Face à cela, les pouvoirs publics n’ont pas attendu l’été 2025 pour réagir. Plusieurs textes de loi et de nombreux décrets se sont succédé, parfois au risque d’un empilement complexe. Parmi les plus récents, le décret n° 2025-500 du 6 juin 2025 (publié au JO du 8 juin) est venu préciser le rôle des certificateurs et de leurs organismes habilités, en renforçant les obligations liées à l’organisation des sessions d’examen.
Mais ce n’était qu’une étape. Le projet de loi “lutte antifraude” présenté, à la veille du dernier changement du gouvernement, poursuit la même logique : consolider, responsabiliser, et surtout donner de nouveaux outils de contrôle aux autorités et à la Caisse des Dépôts (CDC).
En clair : la lutte contre les fraudes au CPF devrait dans les prochaines semaines entrer dans une nouvelle ère.
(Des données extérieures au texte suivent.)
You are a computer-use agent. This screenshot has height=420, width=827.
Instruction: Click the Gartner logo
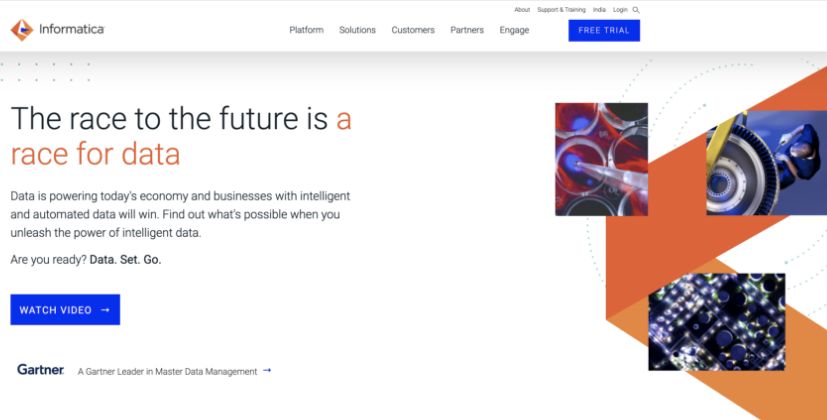41,370
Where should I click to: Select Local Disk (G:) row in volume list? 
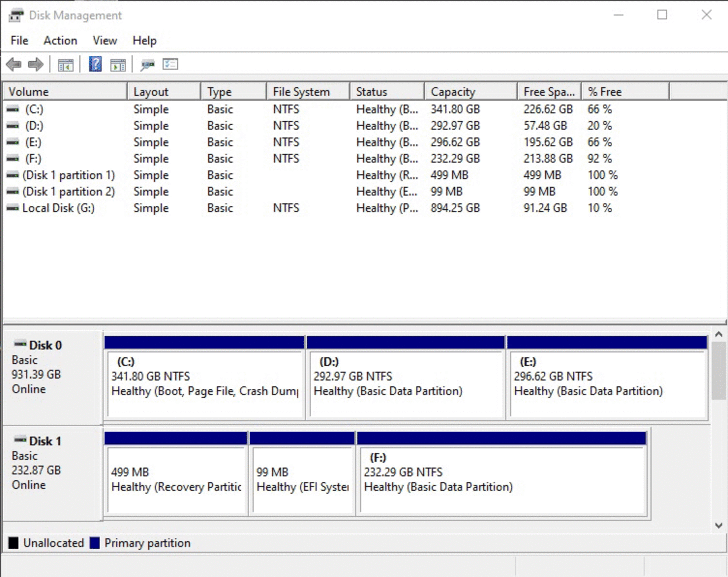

Un projet de loi, pas encore la loi définitive
Le document commenté est explicitement un projet de loi. Il fixe des orientations et modifie de nombreux articles du Code du travail, mais certaines modalités d’application sont renvoyées à des décrets en Conseil d’État. En d’autres termes, le cadre général est posé, l’opérationnel devra être précisé par voie réglementaire. Il faut donc raisonner “à droit en devenir”, et préparer son organisation en conséquence.
Un empilement de règles, désormais clarifiées
Pour comprendre ce qui change réellement, il faut distinguer plusieurs niveaux : la loi (Code du travail), les décrets récents, et les conditions contractuelles de MonCompteFormation.

Ce qui change pour les titulaires du CPF : l’engagement à aller jusqu’à l’épreuve
Le texte introduit une règle simple et structurante : lorsqu’un titulaire s’inscrit à une action de formation financée par son CPF et qu’une certification est prévue, l’absence non justifiée aux épreuves entraîne la non prise en charge de l’action par le CPF. Autrement dit, sans motif légitime, “ne pas se présenter à l’examen” revient à perdre le financement. Cette disposition est ajoutée au I de l’article L. 6323-6 du Code du travail.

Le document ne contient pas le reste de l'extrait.